Information Fluency (IF) is an important element of evidence-based medicine (EBM), a practice that advocates for considering the best available research, clinical experience, and patient preferences in clinical care. IF helps develop skills towards accessing, organizing, and evaluating information.
EBM is defined as:
"... the conscientious, explicit and judicious use of current best evidence in making decisions about the care of the individual patient. It means integrating individual clinical expertise with the best available external clinical evidence from systematic research."
Sackett, D. Evidence-based Medicine - What it is and what it isn't. BMJ 1996; 312:71-72.
In other words, EBM provides researchers with a method for filtering the literature and its evidence to determine if it is appropriate for clinical application.
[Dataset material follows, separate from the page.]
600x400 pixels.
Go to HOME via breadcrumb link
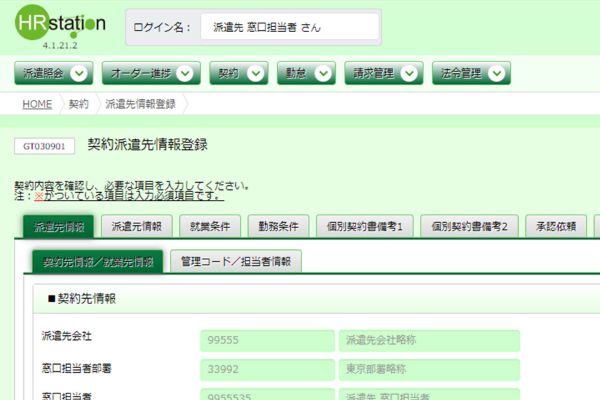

A cornerstone to practicing EBM is understanding the hierarchical system of classifying evidence known as the levels of evidence. The levels of evidence classify evidence in five levels that each build systematically from the lower levels and provide substantially more useful information for guiding clinical decision-making as you move up. The rationale behind the hierarchy is the internal validity and probability of bias of each type of study or evidence. For instance, randomized control trials (RCTs) rank higher than case series or expert opinion, because RCTs are designed to minimize bias and the risk of systematic errors. RCTs use the method of random allocation to two or more treatment groups to randomize any confounding factors that may bias the results. A case series or expert opinion is often biased by the author's experience or opinions with little to no control of confounding factors. Healthcare professionals are encouraged to find the highest level of evidence to answer clinical questions.